Chief among the reasons why, besides the often-cited climbing healthcare costs, is an ageing population that is increasingly looking into self-medication, and room for growth for the respective market segments GSK’s products are in, said Debjit.

“An example is Physiogel, which treates sensitive, hypoallergenic skin. One in two people has sensitive skin issues and Physiogel is still a small product, so there is [a] huge opportunity to grow,” he added.

“All of these [factors], put together, are fuelling growth for the categories we are operating in. [These are] trends that are specific for the healthcare industry. I think we are in a good position,” he added.

GSK made its foray into consumer healthcare after entering into a three-part transaction with Swiss multinational company Novartis AG in April 2014.

Under the transaction, GSK acquired Novartis’ global vaccine business (excluding influenza vaccines) for US$5.25 billion, created a consumer healthcare joint venture with Novartis in which GSK holds majority control with a 63.5% stake, and divested its oncology business for US$16 billion.

In 2015, the group’s consumer healthcare segment constituted 25% or £6 billion of its global turnover.

The bulk of the group’s business came from the pharmaceutical segment at 60% or £14.2 billion, while the vaccine segment commanded the remaining portion of 15% or £3.7 billion.

“The consumer healthcare business has been performing very strongly. It was very strong growth and very strong profitability for last year, considering the challenges,” Debjit said.

Debjit attributes the strong growth in consumer healthcare to the company’s commitment to research and development (R&D), rather than price wars or promotions, and working within niche markets to cater to specific consumer needs.

He said the group’s global investment in R&D last year was £3.1 billion.

“We have competition, but what differentiates us from other companies is our background of science,” he said, citing Sensodyne and Physiogel as examples of catering to specialised needs of sensitive teeth and hypoallergenic or dry skin respectively.

“Our businesses are quite niche, but these are big need areas,” he added.

“Our way of winning in this market is through science and telling consumers about it. We do not play the game of price or the game of promotions,” he added.

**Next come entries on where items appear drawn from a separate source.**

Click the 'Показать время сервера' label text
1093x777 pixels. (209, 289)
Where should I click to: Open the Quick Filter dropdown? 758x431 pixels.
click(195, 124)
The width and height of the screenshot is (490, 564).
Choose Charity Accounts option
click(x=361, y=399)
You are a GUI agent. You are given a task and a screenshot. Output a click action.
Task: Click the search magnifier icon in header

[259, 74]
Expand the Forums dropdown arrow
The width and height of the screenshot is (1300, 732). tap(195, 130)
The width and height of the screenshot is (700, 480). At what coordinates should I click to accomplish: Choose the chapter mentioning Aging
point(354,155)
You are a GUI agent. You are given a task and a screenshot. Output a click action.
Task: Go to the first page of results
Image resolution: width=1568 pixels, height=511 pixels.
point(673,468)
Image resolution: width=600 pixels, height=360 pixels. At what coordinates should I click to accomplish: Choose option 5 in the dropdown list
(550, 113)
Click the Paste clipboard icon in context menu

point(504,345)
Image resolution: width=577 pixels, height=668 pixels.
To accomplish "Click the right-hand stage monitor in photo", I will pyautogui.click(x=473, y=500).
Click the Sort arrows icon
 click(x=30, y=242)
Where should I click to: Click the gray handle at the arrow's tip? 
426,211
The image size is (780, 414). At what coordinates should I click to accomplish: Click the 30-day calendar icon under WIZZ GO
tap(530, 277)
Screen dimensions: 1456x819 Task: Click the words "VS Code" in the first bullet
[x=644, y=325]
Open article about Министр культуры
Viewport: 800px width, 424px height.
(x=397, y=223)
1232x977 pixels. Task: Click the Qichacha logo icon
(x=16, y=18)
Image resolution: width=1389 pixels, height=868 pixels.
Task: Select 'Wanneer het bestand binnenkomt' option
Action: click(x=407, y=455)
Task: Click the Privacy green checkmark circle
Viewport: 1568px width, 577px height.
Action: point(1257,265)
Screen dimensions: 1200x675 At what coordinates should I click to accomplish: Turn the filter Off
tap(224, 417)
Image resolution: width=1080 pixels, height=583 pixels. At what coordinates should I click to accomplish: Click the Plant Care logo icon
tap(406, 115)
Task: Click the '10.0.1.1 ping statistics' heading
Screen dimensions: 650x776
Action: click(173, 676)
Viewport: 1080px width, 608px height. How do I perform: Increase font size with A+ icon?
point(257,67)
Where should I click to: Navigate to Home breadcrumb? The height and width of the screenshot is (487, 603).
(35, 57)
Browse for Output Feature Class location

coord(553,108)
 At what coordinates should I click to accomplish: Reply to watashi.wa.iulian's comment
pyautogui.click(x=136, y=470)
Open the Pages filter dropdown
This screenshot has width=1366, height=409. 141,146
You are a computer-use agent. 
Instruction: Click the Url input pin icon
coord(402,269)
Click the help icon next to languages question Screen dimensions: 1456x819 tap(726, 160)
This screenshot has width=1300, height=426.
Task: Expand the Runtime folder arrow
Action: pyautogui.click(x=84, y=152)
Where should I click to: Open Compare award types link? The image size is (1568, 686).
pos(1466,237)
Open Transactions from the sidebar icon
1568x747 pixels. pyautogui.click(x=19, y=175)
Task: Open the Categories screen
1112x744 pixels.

As for new markets in the Asia-Pacific, Debjit said the group just gained a footing in Laos this year, and is eyeing to expand within other markets, such as Indonesia, the Philippines and Cambodia.

“Take the case of [the] Philippines. There are so many provinces, so many smaller markets where there is a lot of room for us to penetrate and a lot of room to grow our business,” he said.

“There are lots of opportunities to go into smaller cities, and create the awareness and build our business,” he added.